Russia Rushin’ To Crimea

Let’s see, if I remember correctly, it was US President Ronald Reagan who invaded the island of Grenada under the pretext of immediate danger to US students studying there.  Hitler invaded Czechoslovakia under the flag of protecting Germans there.  Vladimir Putin’s saddling up his armored columns to protect the Russians in the Crimea, “endangered” by the civil unrest in the Ukraine, should come as small surprise, therefore.  Perhaps surprise is not the right word: opportunity to burnish the tarnished display of force and violence is surely appropriate.

In all places and times the movement of the armed might of the powerful against those with small means of defense offends our sense of justice and proportionality.  Today, in the Crimea and Ukraine fear of disaster is high because so many people are involved, with thousands locked into opposing beliefs and loyalties.  The several months long standoff in Kiev has created a very combustible citizenry, as we have all seen. The Russian speakers in the Crimea — home of an enormous Russian naval base– who were given Russian passports not so long ago have loyalties which can hardly be called divided.  How events may ricochet if Russia imposes martial law in this uneasy province of the Ukraine is anyone’s guess.  What isn’t a guess is that blood will flow.

SIMFEROPOL, Ukraine — As Russian armed forces effectively seized control of Ukraine’s Crimean peninsula on Saturday, the Russian Parliament granted President Vladimir V. Putin the authority he sought to use military force in response to the deepening instability in Ukraine.

The authorization cited a threat to the lives of Russian citizens and soldiers stationed in Crimea and other parts of Ukraine, and provided a blunt answer to President Obama, who on Friday pointedly warned Russia to respect Ukraine’s territorial sovereignty.

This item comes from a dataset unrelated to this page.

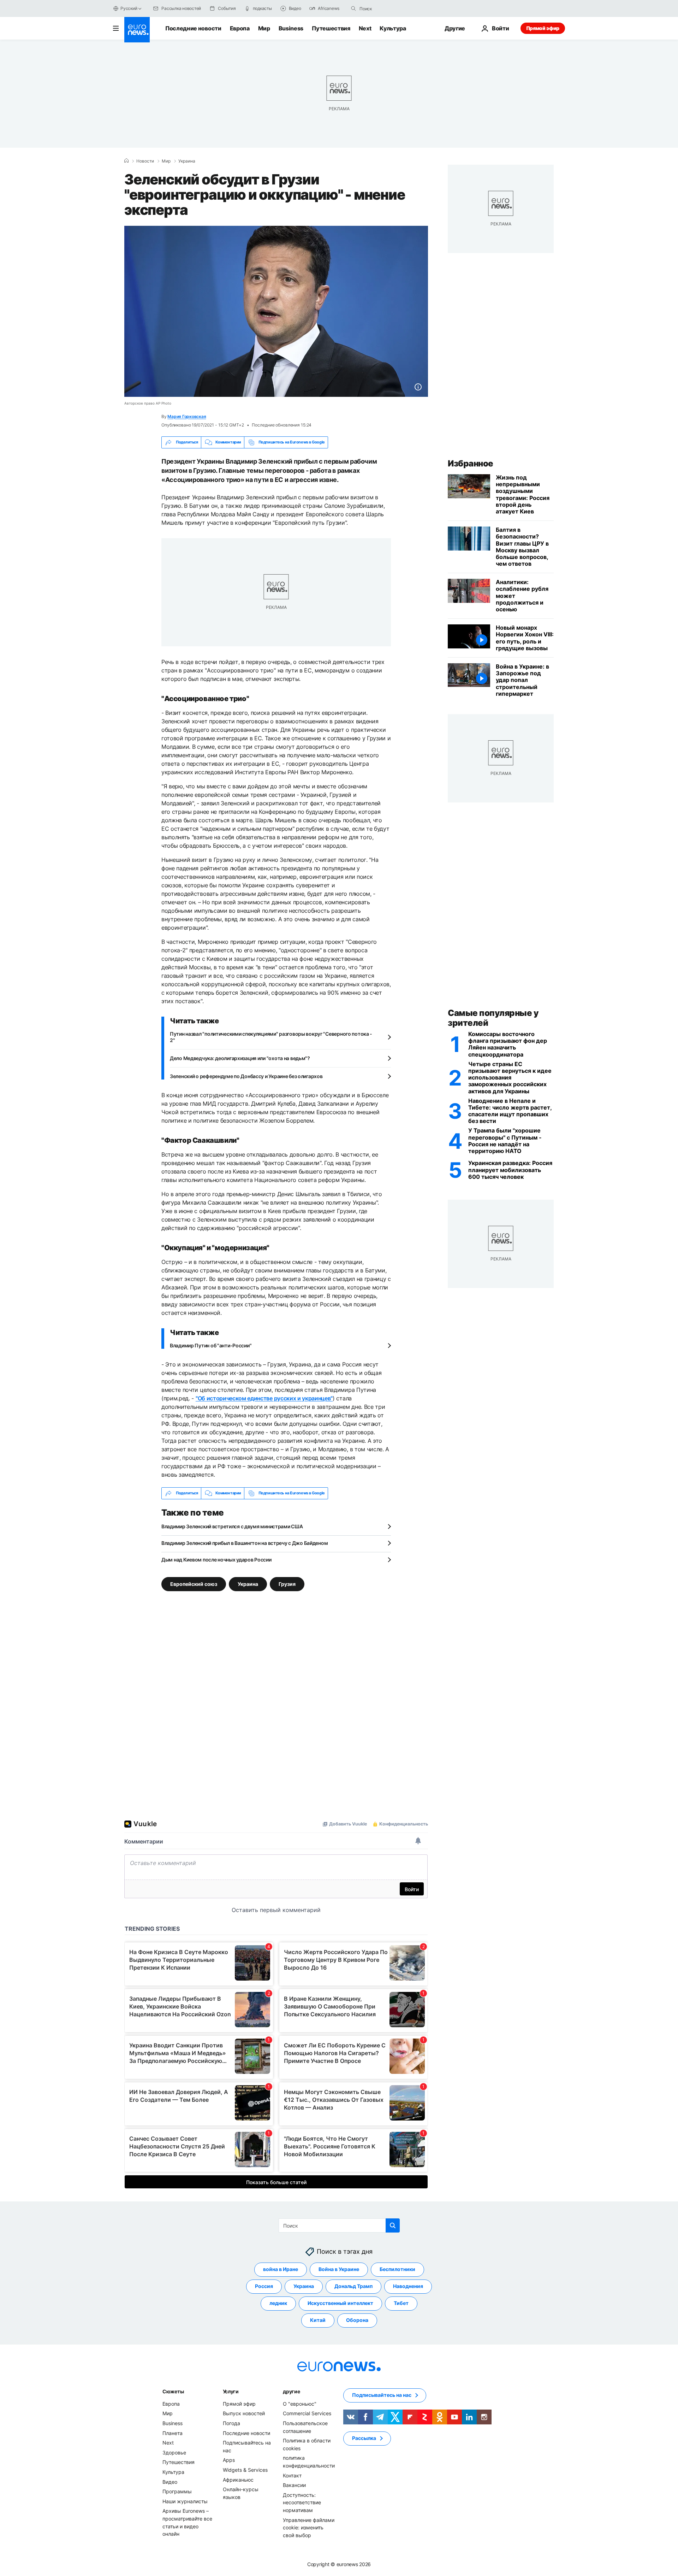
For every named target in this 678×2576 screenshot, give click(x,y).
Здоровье (174, 2452)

Even before Mr. Putin’s statement in Moscow, scores of heavily armed soldiers had tightened their grip on the Crimean capital, Simferopol, surrounding government buildings, shuttering the airport, and blocking streets, where they deployed early Friday. NY Times

A Ukrainian soldier tries to persuade Russian troops to move away from a Ukrainian military base in Balaklava, Crimea on Saturday. Photograph: Anton Pedko/EPA

A Ukrainian soldier tries to persuade Russian troops to move away from a Ukrainian military base in Balaklava, Crimea on Saturday. Photograph: Anton Pedko/EPA

The rumors on Saturday that the previous Prime Minister, Yulia Tymoshenko, recently released from prison, may be going to Moscow to talk to Putin is a) unverified, b) might be helpful in coming to a less violent backing down, and c) might sell out her now radicalized former supporters in the Ukraine.

The US Congress is almost surely going to bollocks up whatever hopes of calming down remain [and here.]  If only the right wingers of both countries could square off somewhere removed from the rest of us — say Siberia or the high plains of North Dakota– and have at it….

For a good overview of some of the possibles, see Talking Points Memo.

Unquestionably, we’ve got a dangerous and unpredictable situation unfolding in Ukraine – and a taste of the reinforcing mix of authoritarian tendencies and aggressive behavior that has persistently characterized Russia through the eras of autocracy to totalitarianism and on to the present one of pseudo-democracy. That said, we shouldn’t be blind to the downsides of the current situation for Russia.  read on…

What Josh Marshall doesn’t get into, as most commentators don’t, in his discussion of the strategic and power implications, is the people themselves and what they will suffer — from changed governments, police forces, propaganda outlets, access to resources to injury, imprisonment and death.